Procrastination is one of the greatest enemies of productivity. As a result, it’s profoundly tempting to fall victim to the temptation of watching just one more YouTube video rather than working. Despite our best efforts, we all too often find ourselves dodging important work, and wasting time on quick and easy distractions instead. But what if it’s not you who’s procrastinating, but someone on your team? How do you as a manager help a co-worker overcome their procrastination?
“As a manager, if you have an employee who procrastinates, you have to make it known that you’re not upset with them, you’re upset with their behavior,” Joseph Ferrari, Ph.D., a professor of psychology at DePaul University, says. “You have to focus on the task and have them look at the impact.”

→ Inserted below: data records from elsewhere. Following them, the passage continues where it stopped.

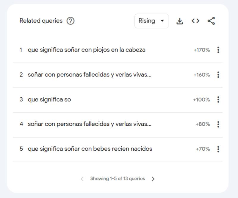The height and width of the screenshot is (198, 238).
Task: Click the share icon
Action: [x=211, y=21]
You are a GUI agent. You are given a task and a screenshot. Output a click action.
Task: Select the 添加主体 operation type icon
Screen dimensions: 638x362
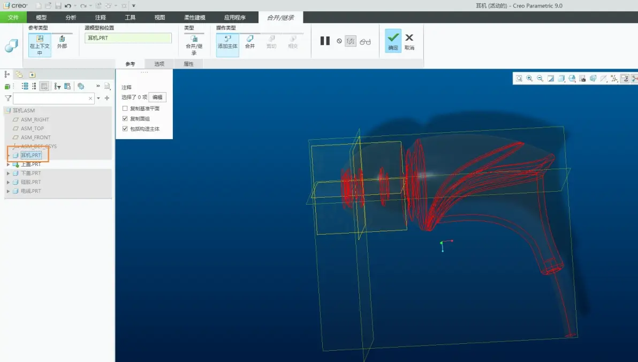(x=227, y=42)
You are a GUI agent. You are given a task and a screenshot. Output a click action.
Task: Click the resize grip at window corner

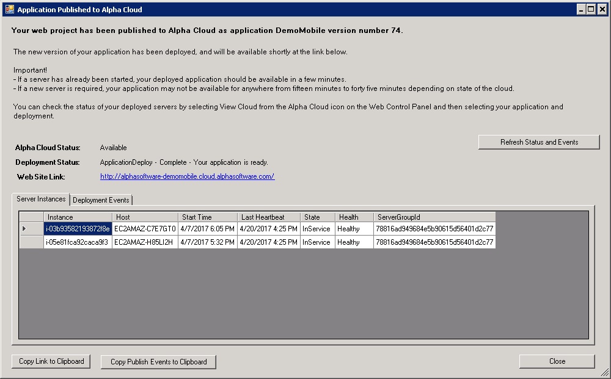click(x=605, y=372)
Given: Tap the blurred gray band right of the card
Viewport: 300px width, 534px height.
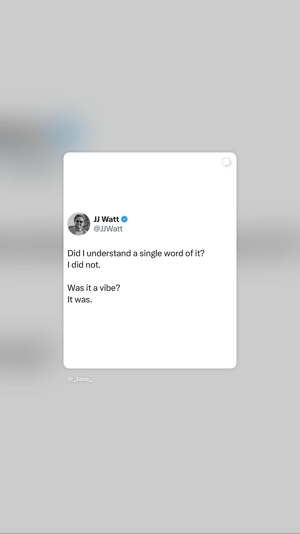Looking at the screenshot, I should click(268, 245).

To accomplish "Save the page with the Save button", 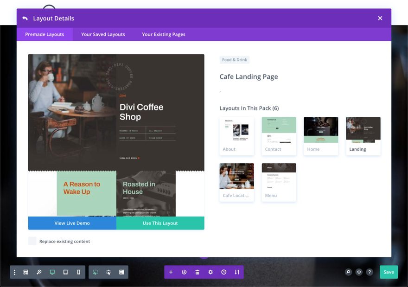I will point(389,272).
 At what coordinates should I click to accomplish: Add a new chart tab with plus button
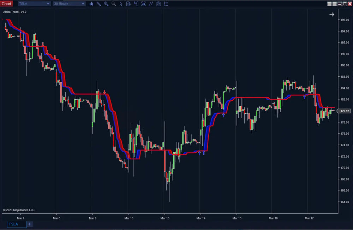(30, 224)
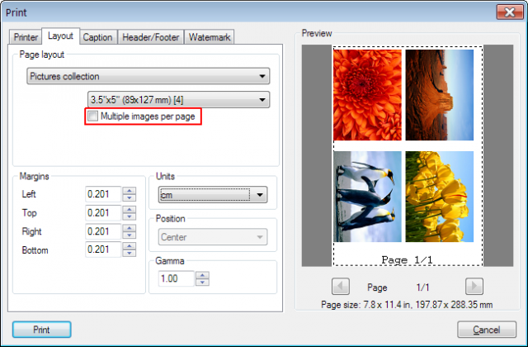
Task: Open the Pictures collection layout dropdown
Action: 149,76
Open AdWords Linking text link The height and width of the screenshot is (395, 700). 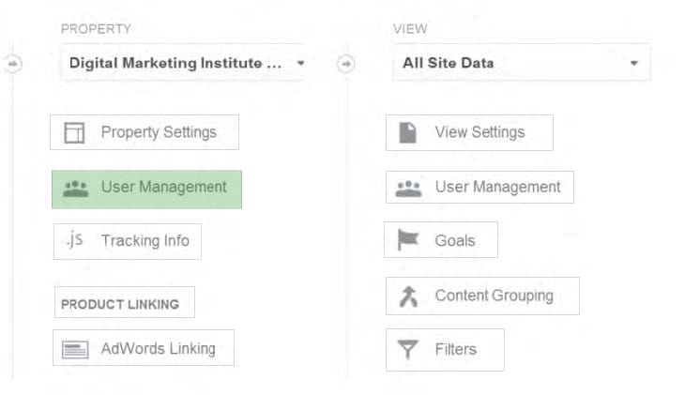tap(158, 349)
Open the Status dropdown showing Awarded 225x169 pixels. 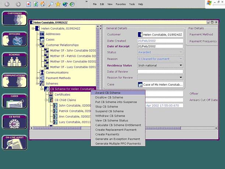pos(180,52)

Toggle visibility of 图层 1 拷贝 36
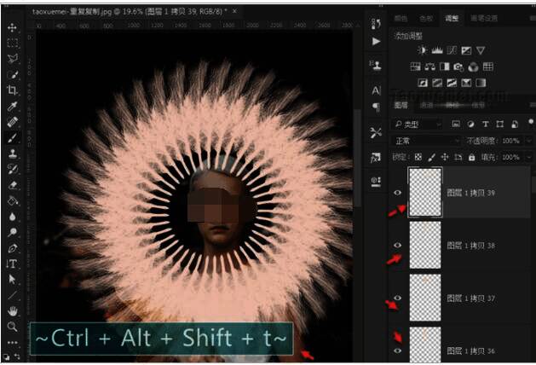pyautogui.click(x=397, y=351)
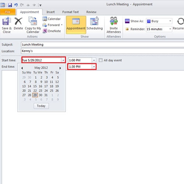Image resolution: width=184 pixels, height=184 pixels.
Task: Click the Today button in calendar
Action: click(41, 106)
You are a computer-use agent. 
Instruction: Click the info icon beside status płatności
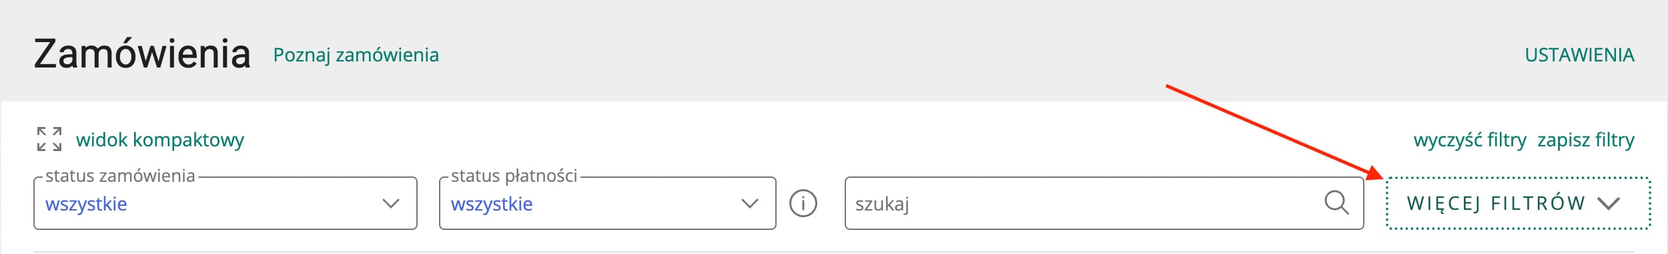pos(803,203)
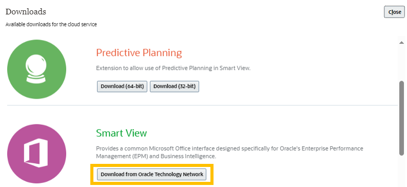
Task: Close the Downloads dialog
Action: click(x=394, y=12)
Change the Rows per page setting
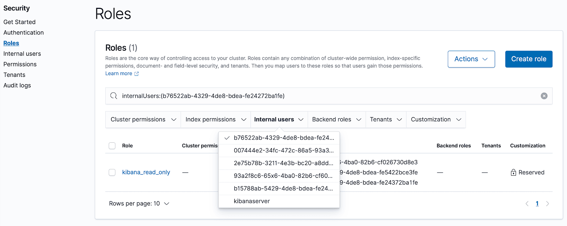This screenshot has width=567, height=226. [x=139, y=204]
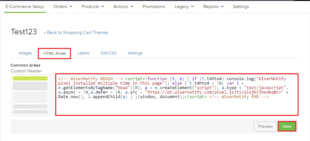The image size is (310, 141).
Task: Select the HTML Areas tab
Action: (x=54, y=54)
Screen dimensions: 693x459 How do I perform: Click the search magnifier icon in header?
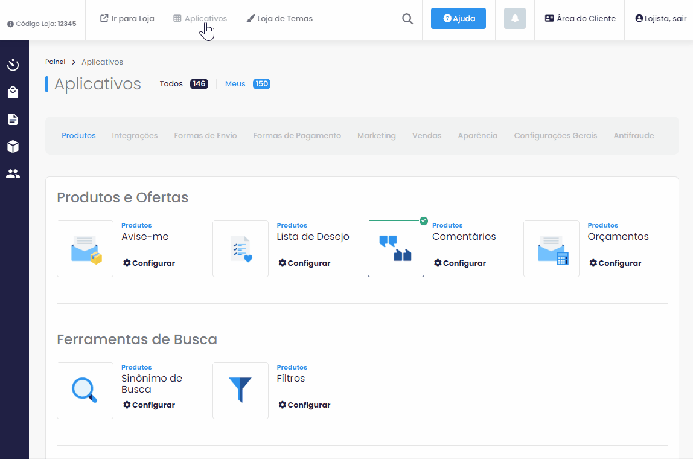407,19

But there are also ways to address procrastination before it rears its head. Chris Bailey, author of The Productivity Project and Hyperfocus, says that there are seven principal reasons why people put off work. These, he says hinge on whether the task at hand is boring, frustrating, difficult, ambiguous, unstructured, lacks personal meaning, or lacks intrinsic reward. Chances are that if someone on your team is chronically procrastinating, they may be feeling one of these things.
Emphasize the meaning behind each task
The best way to combat procrastination ahead of time is to try to make work engaging and exciting for whoever is doing it. “We procrastinate when we find our work isn’t meaningful,” Bailey says. A good way to show one of your direct reports that their work is meaningful, he says, is to connect it to the work of their team and the overall work of the organization. This way, they can better understand where their contribution is going. Having that larger sense of purpose can be enough to override the procrastination instinct.
Be clear about timelines
Another reason why employees often struggle with procrastination is a lack of clarity surrounding timeframe, Bailey says. “One of the biggest mistakes that managers make is that they don’t provide their employees with enough structure. Employees need that.” A practical way to implement it, he says, is to give clear and present deadlines — and avoid setting them so far in the future that people then forget about them.
Bailey also suggests connecting any of your struggling employees with others who have done similar projects. Urge that pair to engage with each other — that additional person can provide necessary social support. And if you need to, set weekly check-ins, either with you or their new buddy, to provide additional structure alongside deadlines.